> Given problem 1
Gather every line of the entries below that contains the word "Open", and copy each one. Case counts.

Switches/clients offline after MX250 failover (NAT HA setup)

heiki
Here to help

Switches/clients offline after MX250 failover (NAT HA setup)

Hello. I have two MX250 firewalls set up in a NAT HA failover pair, using the network-connected design for VRRP heartbeats.

Both MX250s have one link connected to WAN1 in the same subnet and I'm using the Virtual-IP for client traffic headed to the internet.

The problems start when I disconnect MX250-Primary-Master's WAN1: the MX250-Spare takes over the master role within seconds. However most clients and switches do not regain internet connectivity- the switches go offline and clients connected to switches have no internet, BUT with the exception of the root switch MS225-24P-2K. The root switch regains internet connectivity and clients behind root switch can also access the internet. But rest of the switches and clients are offline- can not even ping the gateway (gateways are in the MX250). I have included two illustrations of the working setup and the nonworking setup after MX250 failover. I also have an open case with Meraki but no solution yet.


When everything is working fineWhen everything is working fine

 

After failover when thing don't work as they should anymoreAfter failover when thing don't work as they should anymore

 

 

Any ideas what is wrong? Thank you.

 

Best regards

Heiki

22 Replies 22
Adam
Kind of a big deal

What IP is set as the gateway for the MS220 and the MS225?  I wonder if the MS220 is gateway'd to an interface that is only on the primary?

Adam R MS | CISSP, CISM, VCP, MCITP, CCNP, ITILv3, CMNO
If this was helpful click the Kudo button below
If my reply solved your issue, please mark it as a solution.
heiki
Here to help

All switches use the same gateway 172.16.56.1 which is an SVI on the MX250s. That configuration is working because if I just power off the MX250-Prim-Active and the MX250-Spare takes the Master role then all switches/clients can connect to the internet.
Adam
Kind of a big deal

Based on that diagram you kind of have two root switches since they both uplink directly to the MX cluster. Bummer we can't see what port 9/10 look like on the MS220 in the failed state.  Maybe check what the ports on the MXs look like in the failed vs working state.  It truly feels like STP isn't doing its job.  May be worth going to Switch>Switch Settings and manually specifying a root bridge.  

Adam R MS | CISSP, CISM, VCP, MCITP, CCNP, ITILv3, CMNO
If this was helpful click the Kudo button below
If my reply solved your issue, please mark it as a solution.
jdsilva
Kind of a big deal

I like where Adam is going with this because that's where my mind went at first too. But if you think about it, the LAN doesn't change when you disconnect the WAN link, so by all rights the STP topology should not be changing either. On the 8 port switch port 9 should still be forwarding, and port 10 should still be blocking. This makes the path to the gateway kinda wonky, but it _should_ still work. So I suspect something else is at play here (Maybe the now standby MX isn't forwarding ARP replies from the now active MX to the 8 port switch???).

> Given problem 2
Pick up the forum thread above about switches going offline after an MX250 failover and continue it from its last sentence.

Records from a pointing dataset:
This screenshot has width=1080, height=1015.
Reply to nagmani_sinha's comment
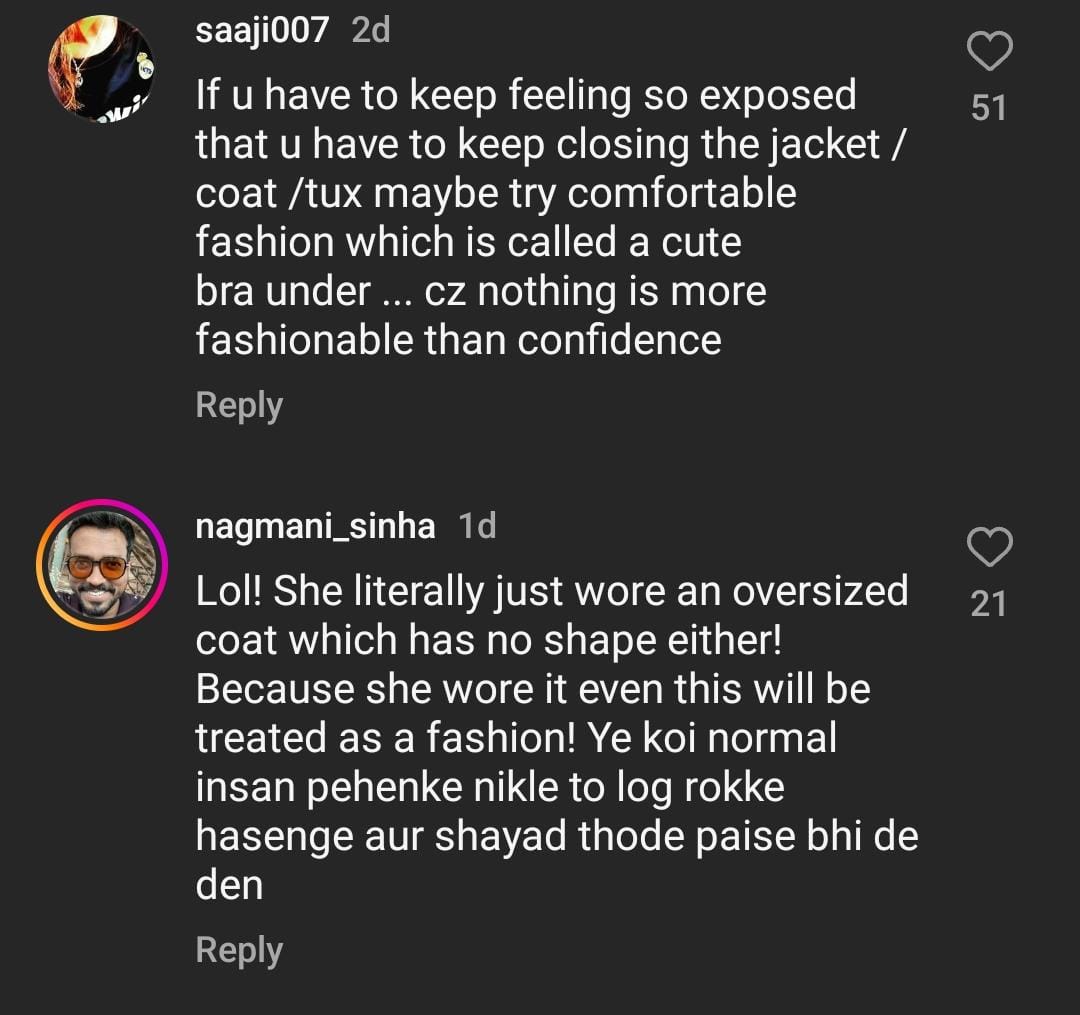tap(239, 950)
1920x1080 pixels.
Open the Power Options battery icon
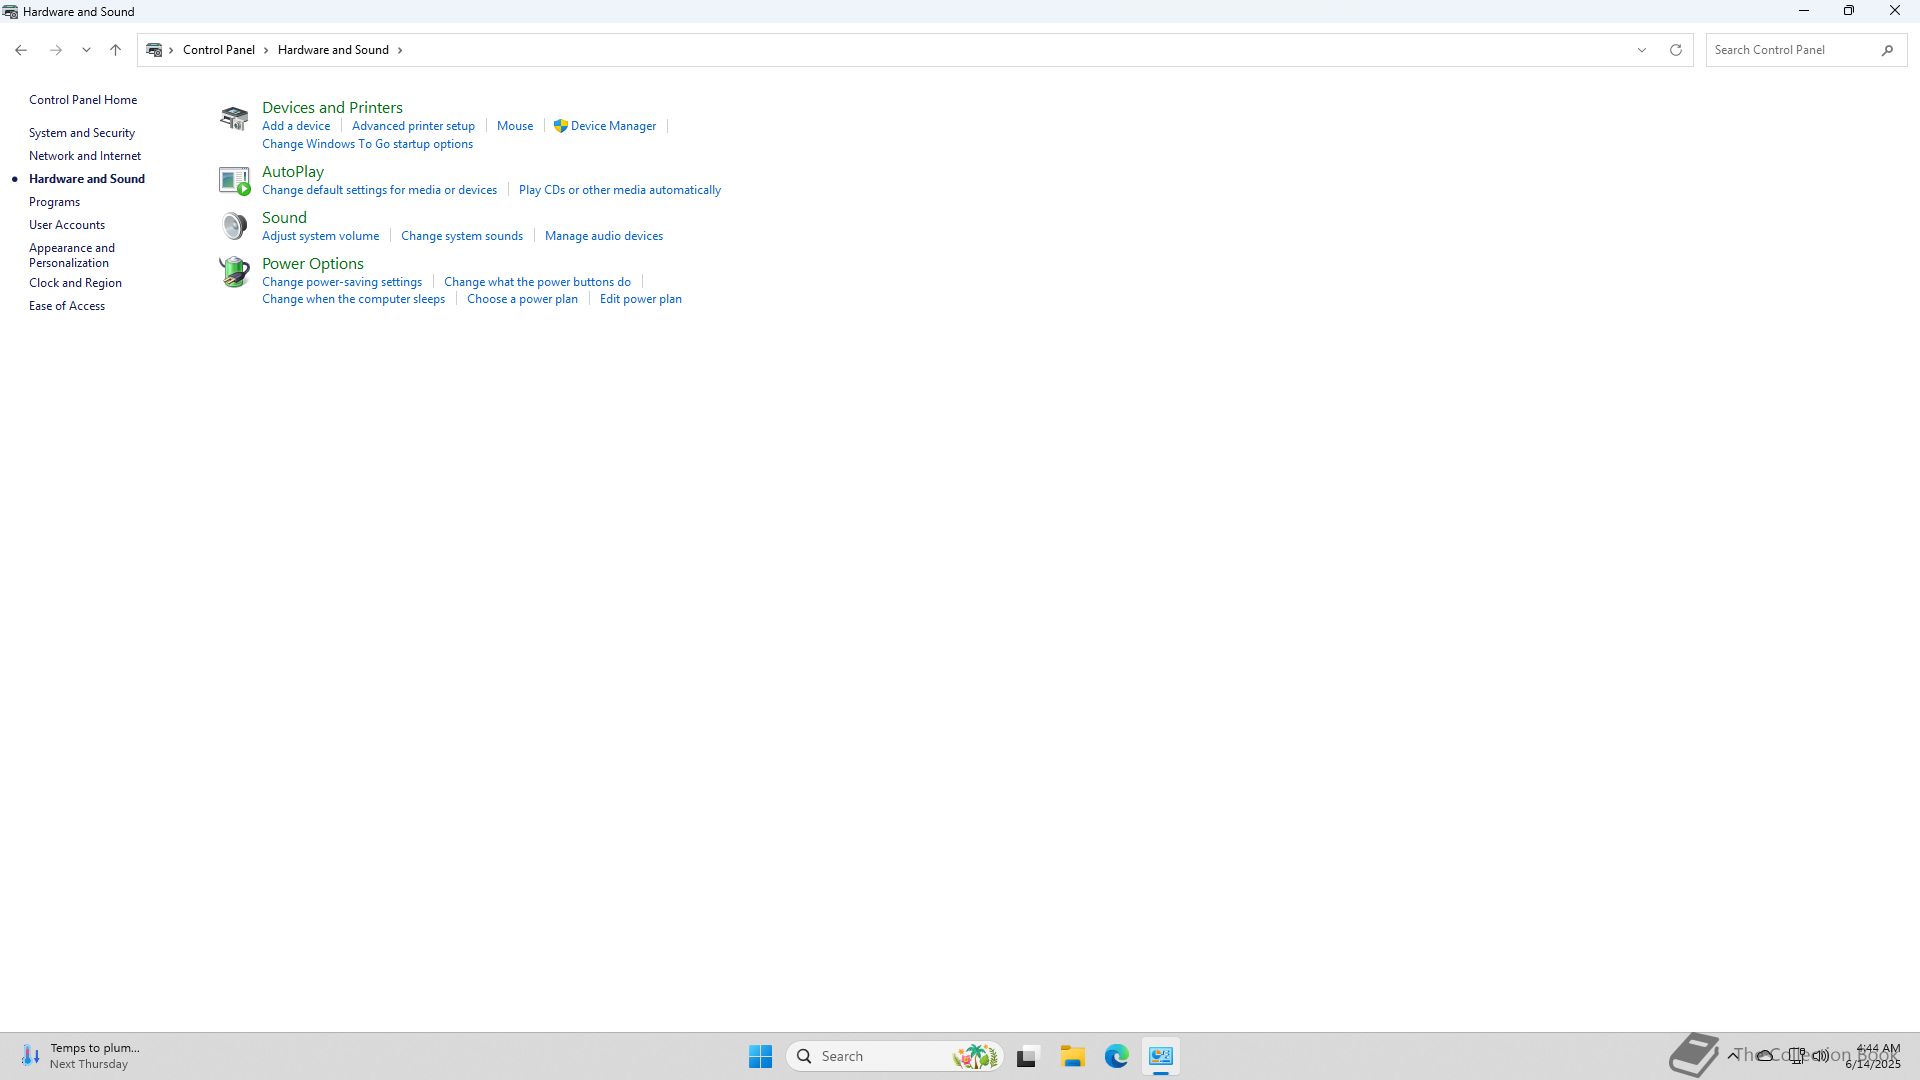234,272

---

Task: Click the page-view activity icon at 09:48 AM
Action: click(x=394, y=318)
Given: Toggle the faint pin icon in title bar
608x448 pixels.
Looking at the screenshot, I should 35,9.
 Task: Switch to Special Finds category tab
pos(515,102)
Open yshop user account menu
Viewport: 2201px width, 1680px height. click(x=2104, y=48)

> Reply 1
Open the Power Options battery icon
Open yshop user account menu

> Reply 2
 

I have a couple very similar topologies built, but we use the Meraki recommended practice of connecting the MX's directly.

 

https://documentation.meraki.com/MX-Z/Deployment_Guides/NAT_Mode_Warm_Spare_(NAT_HA)#Physical_archit...

 

I am not really a fan of this as the MX's don't participate in STP, but it does seem to work and fails things over correctly. While not providing an explanation to what you are seeing it should be a simple way to stabilize things so you actually have a viable failover.

 

 

PhilipDAth
Kind of a big deal
Kind of a big deal

@jdsilva I personally find the published Meraki design (reproduced below) - does not take into account enough factors.

https://documentation.meraki.com/MX-Z/Deployment_Guides/NAT_Mode_Warm_Spare_(NAT_HA)#Physical_archit...

 

For example, if you are not using virtual IP the extra VRRP cables adds - nothing.  But it does introduce several negative issues.

 

By having the VRRP cable in place you create a spanning tree loop, forcing spanning tree to block one of the forwarding paths.  You often get the situation where the forwarding path is to the standby MX, which then has to forward everything again via the VRRP link.  If the standby MX is rebooted (should be safe right - its a standby MX) you get an outage because spanning tree is blocking the other forwarding path.  You have to then wait for spanning tree to recognise this and enable the forwarding path.

 

So that is the first two issues - having traffic forwarded via the standby for no good reason and reduced uptime through not being able to reboot the standby. Cisco Meraki could substantially mitigate the issues by having the MX speak rapid spanning tree - but it doesn't.

 

Lets consider the case where there is no VRRP cable (and no virtual IP configured):

 

Now there is no spanning tree loop.  A connected switch will forward on both uplinks to the MX's.  Yay - spanning tree issues are now gone.

 

Failing over between the MX's now happens as fast as a VRRP transition.

 

Your fail over cases are:

  • Switch fails - your screwed, nothing can talk to anything.
  • Primary MX fails, second MX takes over VRRP and users barely notice anything.
  • Standby MX fails, users don't notice anything.
  • Primary MX WAN links fail.  Primary MX stops talking VRRP and standby takes over.  Users barely notice.
  • Standby MX WAN links fails.  No one notices.
  • LAN port on primary MX fails.  Both MX's go master/master.  If you are using a virtual IP you now have an outage.  Otherwise users retain connectivity via standby MX.  LAN port failures are rare compared to other failures.
  • LAN port on standby MX fails.  Both MX's go master/master.  If you are using a virtual IP you now have an outage.  However users retain connec.  tivity via primary MX.    LAN port failures are rare compared to other failures.

 

heiki
Here to help

Yes, previously I had the MXs directly-connected as Meraki documentation seems to be best practice.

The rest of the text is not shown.